- Status: Active
- Genre: Pride parade
- Location: Montana
- Country: USA
- Inaugurated: 1993

= Big Sky Pride =

Annual gay pride celebration in Montana, U.S.

Big Sky Pride is the current gay pride celebration held annually in Montana. Known as the Montana Pride Celebration from 2004–2013, Big Sky Pride took over from the Montana Pride Network in 2014.

The event often includes participation from local businesses, drag queens, non-profits, churches, and politicians. Though the event is often a venue for political organization, the event's organizers have noted that the celebratory aspect is equally important. The earliest Pride events in Montana were small local events drawing a few dozen people. The most recent event in 2021 drew over 8,000 participants.

== History ==

=== Origins ===
Beginning in 1993, various groups organized Pride celebrations and protests across the state. According to a speech by state senator Diane Sands, the original 1993 pride movement faced harassment such as having eggs thrown at them, and then-city councilwoman and former Helena mayor Colleen McCarthy recounted the backlash from constituents that year, including a physical attack from two men who were stopped by police. Only early pride event in Kalispell had only 30 attendees, compared to several hundred in 2009. Before 2004, yearly Pride events with political protests calling for equal rights for LGBTQ Montanans were organized primarily by the Montana Human Rights Network and happened yearly in the state capital and often in other cities. The last large counter-protest occurred in 2010.

From 2004 to 2013, the Montana Pride Celebration held by the Montana Pride Network was a three-day event, usually over a weekend in June. Events typically included a parade, festival, dances and musical events. Because of Montana's relatively small and dispersed population, Montana Pride served as a single event for the state as a whole, rotating among the state's larger towns from year to year. The celebration was held in Missoula in 2004, Helena in 2005 and 2006, Billings in 2007 and 2008, Kalispell in 2009 and 2010, Bozeman in 2011 and 2012, and Butte in 2013. In March 2014, the Montana Pride Network collapsed and canceled the pride celebration in Butte for 2014.

> _THE PROBLEM_
Reproduce the Big Sky Pride text in full, word for word.

> _SOURCE MATERIAL_
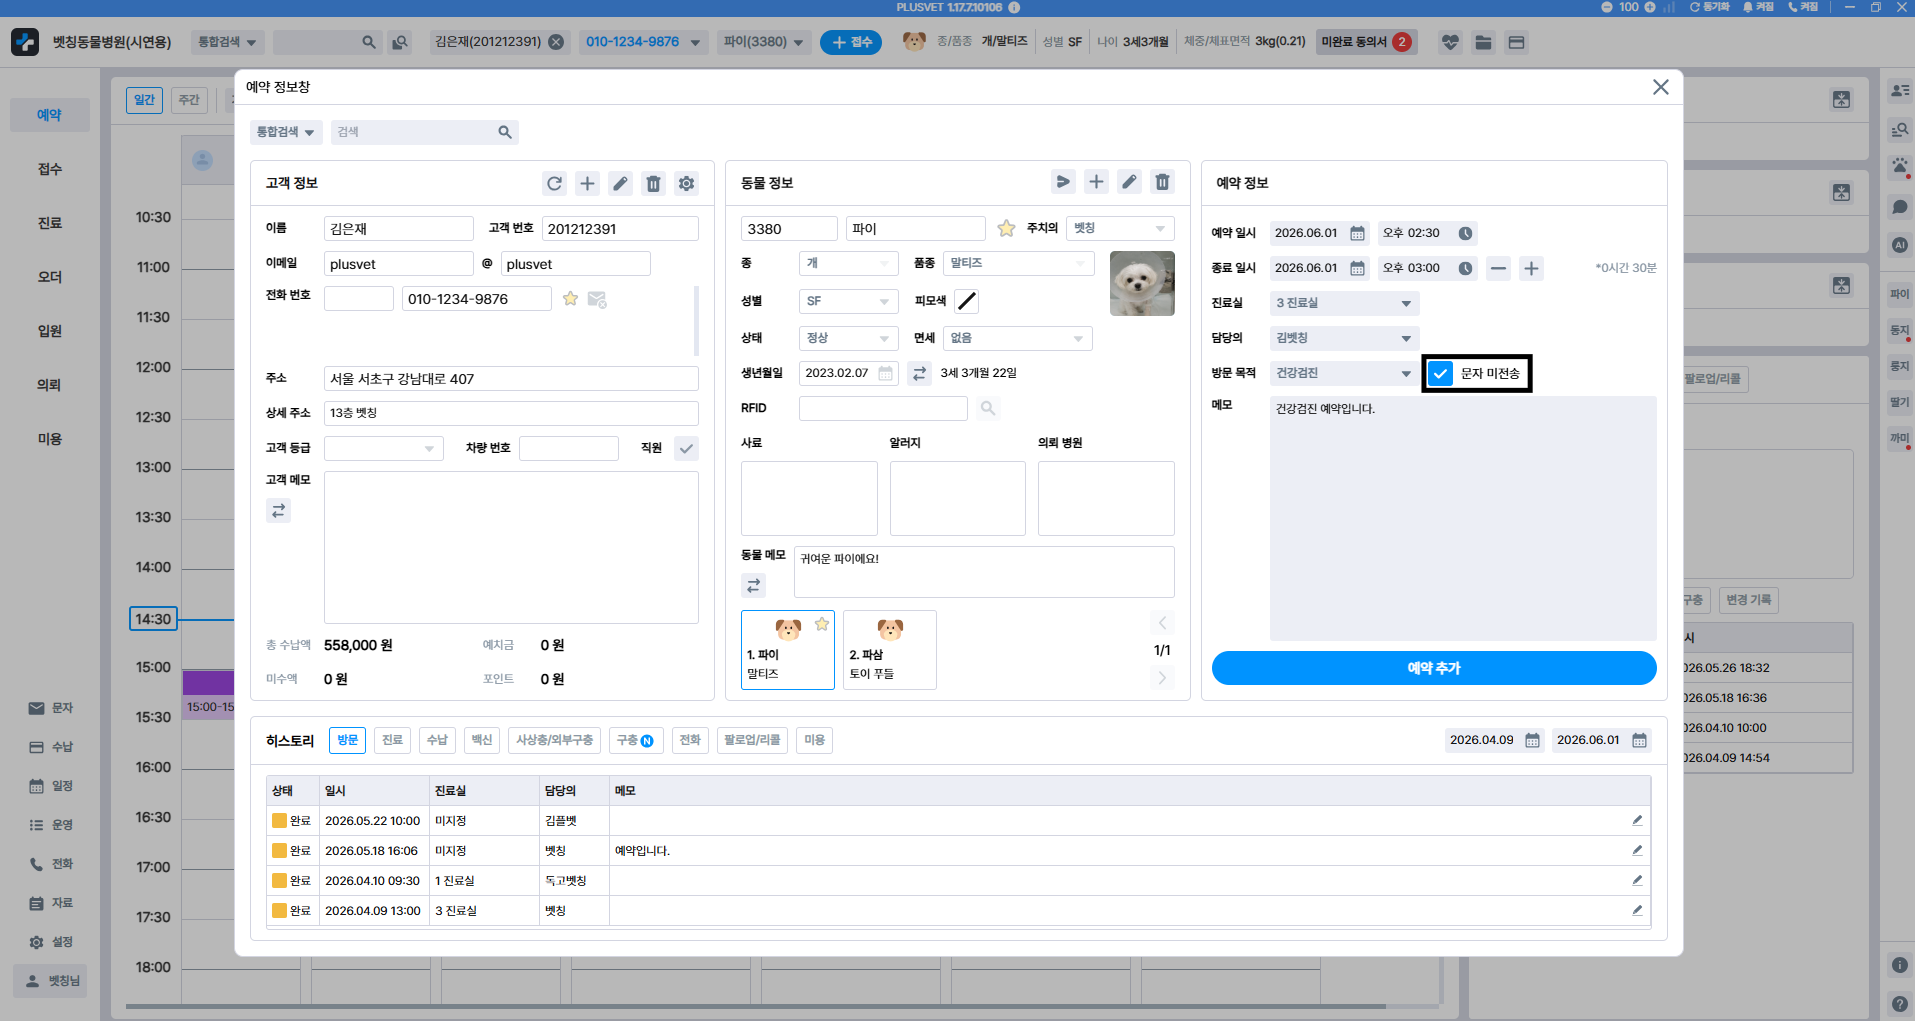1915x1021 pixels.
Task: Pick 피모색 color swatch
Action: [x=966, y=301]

...

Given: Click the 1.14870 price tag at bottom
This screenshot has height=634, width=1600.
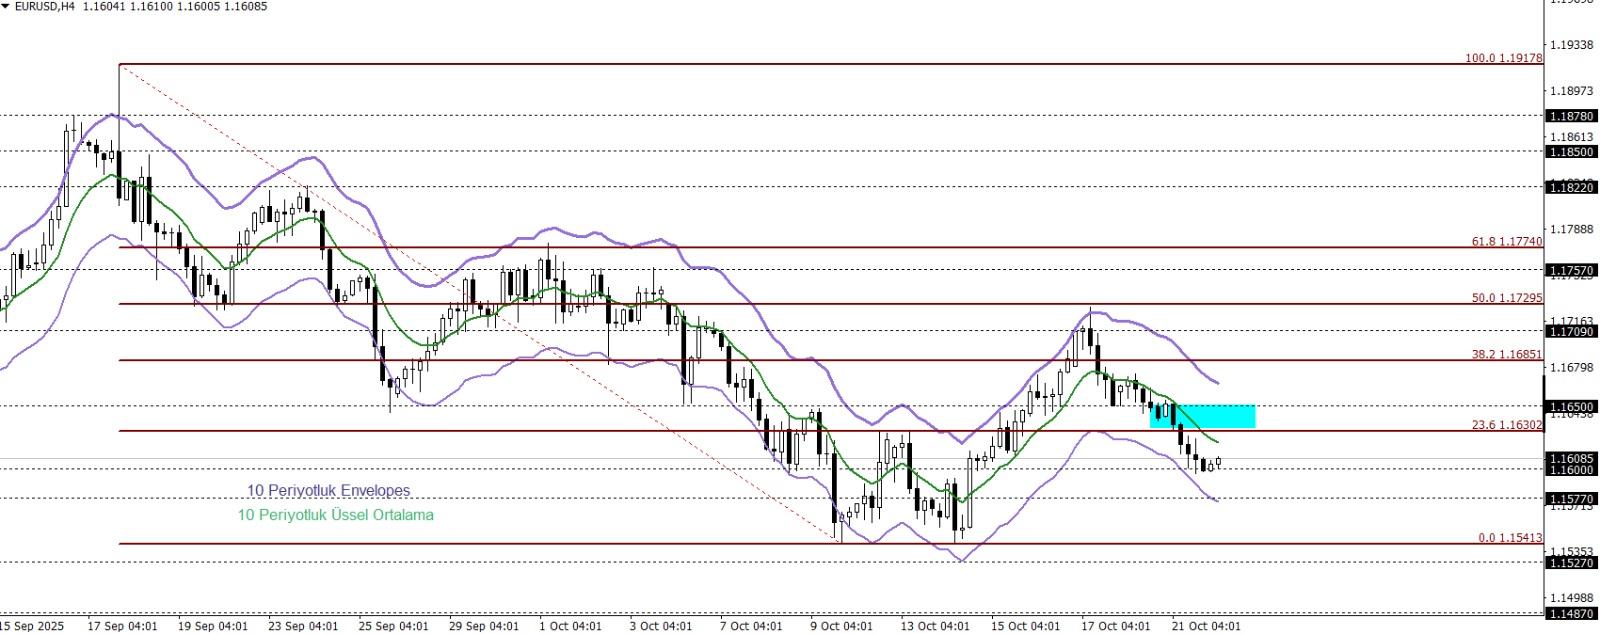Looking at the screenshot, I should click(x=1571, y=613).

> _TASK ANSWER_
- Status: Active
- Genre: Pride parade
- Location: Montana
- Country: USA
- Inaugurated: 1993

= Big Sky Pride =

Annual gay pride celebration in Montana, U.S.

Big Sky Pride is the current gay pride celebration held annually in Montana. Known as the Montana Pride Celebration from 2004–2013, Big Sky Pride took over from the Montana Pride Network in 2014.

The event often includes participation from local businesses, drag queens, non-profits, churches, and politicians. Though the event is often a venue for political organization, the event's organizers have noted that the celebratory aspect is equally important. The earliest Pride events in Montana were small local events drawing a few dozen people. The most recent event in 2021 drew over 8,000 participants.

== History ==

=== Origins ===
Beginning in 1993, various groups organized Pride celebrations and protests across the state. According to a speech by state senator Diane Sands, the original 1993 pride movement faced harassment such as having eggs thrown at them, and then-city councilwoman and former Helena mayor Colleen McCarthy recounted the backlash from constituents that year, including a physical attack from two men who were stopped by police. Only early pride event in Kalispell had only 30 attendees, compared to several hundred in 2009. Before 2004, yearly Pride events with political protests calling for equal rights for LGBTQ Montanans were organized primarily by the Montana Human Rights Network and happened yearly in the state capital and often in other cities. The last large counter-protest occurred in 2010.

From 2004 to 2013, the Montana Pride Celebration held by the Montana Pride Network was a three-day event, usually over a weekend in June. Events typically included a parade, festival, dances and musical events. Because of Montana's relatively small and dispersed population, Montana Pride served as a single event for the state as a whole, rotating among the state's larger towns from year to year. The celebration was held in Missoula in 2004, Helena in 2005 and 2006, Billings in 2007 and 2008, Kalispell in 2009 and 2010, Bozeman in 2011 and 2012, and Butte in 2013. In March 2014, the Montana Pride Network collapsed and canceled the pride celebration in Butte for 2014.